▶ **PASSAGE GIVEN**:
::::::
Paul M Pearson
Merton found in Celtic Monasticism and in The Voyage of St. Brendan, in particular, a way of understanding monastic life and his own monastic life and this was why he was so fascinated by this subject and saw in it, as he says in a letter to Dame Hildelith Cumming, a "symbolic tract on the monastic life." (2)
In this article I would like to suggest that the important concept Merton found so attractive in Celtic Monasticism was its understanding of pilgrimage.
The metaphor of journey is widely used in understanding the Christian life and it is also a metaphor frequently used by and about Merton. It is a metaphor that covered his physical travels of his early life before entering the monastery and his final pilgrimage to the East, it covered his continuing conversion of life as a monk, his conversion to compassion and his conversion to his fellow human beings. Journey was also the metaphor he used to understand his search for God and for his true self.
Alongside such metaphors as solitary explorer, guilty bystander, stranger, wanderer, marginal person, Merton also used the metaphor of pilgrim of himself. In his Asian Journal Merton refered to himself as a pilgrim - "I have left my monastery to come here not just as a research scholar or even as an author. I come as a pilgrim...to drink from ancient sources of monastic vision and experience." (3)
The idea of pilgrimage, of a sacred journey, seems to be almost instinctive to humankind and can be found in all the great religious traditions. In his article "From Pilgrimage to Crusade" Merton had spoken of this idea of pilgrimage as a geographical pilgrimage which was "the symbolic acting out of an inner journey" and had contrasted to this an inner journey which was "the interpolation of the meanings and signs of the outer pilgrimage" and though it would be possible to have a geographical pilgrimage without an inner journey and vice versa it would be "best to have both." (4) Merton's own journey consisted of twenty-six years of geographical wandering and pilgrimage followed by twenty-seven years of inner pilgrimage or journey, until finally his inner journey was acted out in his pilgrimage to Asia.
In the Celtic monks of Ireland the geographical pilgrimage and inner journey were more closely linked than was often the case with other wandering monks on the continent. They saw three forms of pilgrimage. Firstly, a geographical pilgrimage in body only where the spirit remains unchanged. Secondly, an inner pilgrimage, where, though the spirit and soul journey towards God, the body remains physically stable. Thirdly, the perfect pilgrimage where a man leaves his country in both body and soul and journeys in search of the absolute, the very source of being. So the ideal for the Celtic monks was both the geographical pilgrimage and the inner journey. Their pilgrimage was not a pilgrimage to a shrine and afterwards to return home, no, their ideal was the man who "for his soul's welfare abandoned his homeland for good or at least for many years." (5) The Celtic monk who withdrew "from home and kindred, even from the larger religious community" (6) to pass his life, or a period of his life, in solitude became one of the most important aspects of Irish asceticism and one of its chief legacies to later ages.
::::::
▶ **INSTRUCTIONS TO FOLLOW**: Translate this sentence from the passage on Merton and Celtic pilgrimage into Spanish: "Journey was also the metaphor he used to understand his search for God and for his true self."

Entries on target coordinates
::::::
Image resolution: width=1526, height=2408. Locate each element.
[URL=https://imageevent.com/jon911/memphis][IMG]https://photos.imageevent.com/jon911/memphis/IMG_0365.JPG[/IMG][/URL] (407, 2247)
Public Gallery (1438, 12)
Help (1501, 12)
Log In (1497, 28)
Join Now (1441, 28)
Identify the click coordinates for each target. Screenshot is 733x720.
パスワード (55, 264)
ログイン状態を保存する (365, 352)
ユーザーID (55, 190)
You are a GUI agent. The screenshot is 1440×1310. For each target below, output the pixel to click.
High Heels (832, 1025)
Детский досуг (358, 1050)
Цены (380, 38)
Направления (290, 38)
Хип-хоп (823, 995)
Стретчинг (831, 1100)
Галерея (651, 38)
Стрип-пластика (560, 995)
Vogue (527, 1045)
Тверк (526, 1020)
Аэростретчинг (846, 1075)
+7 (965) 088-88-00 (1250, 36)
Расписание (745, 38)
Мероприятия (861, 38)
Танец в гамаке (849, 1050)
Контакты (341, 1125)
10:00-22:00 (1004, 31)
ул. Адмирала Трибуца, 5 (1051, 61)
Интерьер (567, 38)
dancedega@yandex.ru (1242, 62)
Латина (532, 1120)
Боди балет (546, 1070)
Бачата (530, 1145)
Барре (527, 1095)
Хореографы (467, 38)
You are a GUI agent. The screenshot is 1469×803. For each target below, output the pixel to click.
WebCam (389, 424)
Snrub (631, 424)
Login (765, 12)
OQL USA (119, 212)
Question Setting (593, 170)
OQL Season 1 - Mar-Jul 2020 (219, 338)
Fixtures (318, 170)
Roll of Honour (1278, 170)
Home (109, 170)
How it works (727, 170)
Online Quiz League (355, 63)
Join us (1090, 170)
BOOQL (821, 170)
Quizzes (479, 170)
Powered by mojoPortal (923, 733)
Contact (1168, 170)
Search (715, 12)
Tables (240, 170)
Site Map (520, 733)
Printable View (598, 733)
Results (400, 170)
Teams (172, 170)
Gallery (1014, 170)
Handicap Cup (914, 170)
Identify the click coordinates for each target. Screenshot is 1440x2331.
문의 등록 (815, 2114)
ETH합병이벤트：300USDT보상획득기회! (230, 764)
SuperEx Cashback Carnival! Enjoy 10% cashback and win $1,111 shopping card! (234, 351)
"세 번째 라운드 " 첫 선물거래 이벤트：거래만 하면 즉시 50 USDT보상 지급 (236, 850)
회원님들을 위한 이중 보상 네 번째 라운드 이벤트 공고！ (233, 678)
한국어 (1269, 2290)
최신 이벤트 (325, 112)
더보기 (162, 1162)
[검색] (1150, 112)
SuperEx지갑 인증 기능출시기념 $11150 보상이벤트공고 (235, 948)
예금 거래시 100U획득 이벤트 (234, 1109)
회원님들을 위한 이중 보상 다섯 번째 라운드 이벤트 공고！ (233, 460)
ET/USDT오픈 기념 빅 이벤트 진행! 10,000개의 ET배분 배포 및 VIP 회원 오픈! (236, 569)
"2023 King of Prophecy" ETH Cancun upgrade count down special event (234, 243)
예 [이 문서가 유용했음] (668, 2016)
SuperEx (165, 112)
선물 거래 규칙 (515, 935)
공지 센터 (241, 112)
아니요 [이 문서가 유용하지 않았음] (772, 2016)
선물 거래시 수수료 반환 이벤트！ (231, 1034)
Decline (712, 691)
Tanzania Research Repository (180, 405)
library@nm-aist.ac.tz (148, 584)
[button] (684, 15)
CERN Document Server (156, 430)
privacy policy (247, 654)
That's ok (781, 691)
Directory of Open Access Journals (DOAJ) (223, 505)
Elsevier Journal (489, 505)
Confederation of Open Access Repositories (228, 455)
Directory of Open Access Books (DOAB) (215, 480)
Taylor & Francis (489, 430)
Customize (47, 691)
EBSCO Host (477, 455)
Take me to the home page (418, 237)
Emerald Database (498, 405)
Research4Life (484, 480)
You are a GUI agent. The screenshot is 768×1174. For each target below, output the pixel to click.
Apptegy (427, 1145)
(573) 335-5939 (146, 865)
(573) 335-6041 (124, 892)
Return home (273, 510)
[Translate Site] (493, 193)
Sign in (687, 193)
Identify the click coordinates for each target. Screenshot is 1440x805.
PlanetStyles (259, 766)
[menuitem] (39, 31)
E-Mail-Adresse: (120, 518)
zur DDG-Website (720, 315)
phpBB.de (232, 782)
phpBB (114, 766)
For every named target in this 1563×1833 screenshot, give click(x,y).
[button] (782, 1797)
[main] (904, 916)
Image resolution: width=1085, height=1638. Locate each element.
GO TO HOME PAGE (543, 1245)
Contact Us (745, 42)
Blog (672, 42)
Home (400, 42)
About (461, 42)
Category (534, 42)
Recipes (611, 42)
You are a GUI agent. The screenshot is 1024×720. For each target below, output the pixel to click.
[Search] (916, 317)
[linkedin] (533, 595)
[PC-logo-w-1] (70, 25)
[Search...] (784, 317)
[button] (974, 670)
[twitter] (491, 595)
::::::
▶ **SOLUTION BELOW**: El viaje fue también la metáfora que usó para comprender su búsqueda de Dios y de su verdadero yo.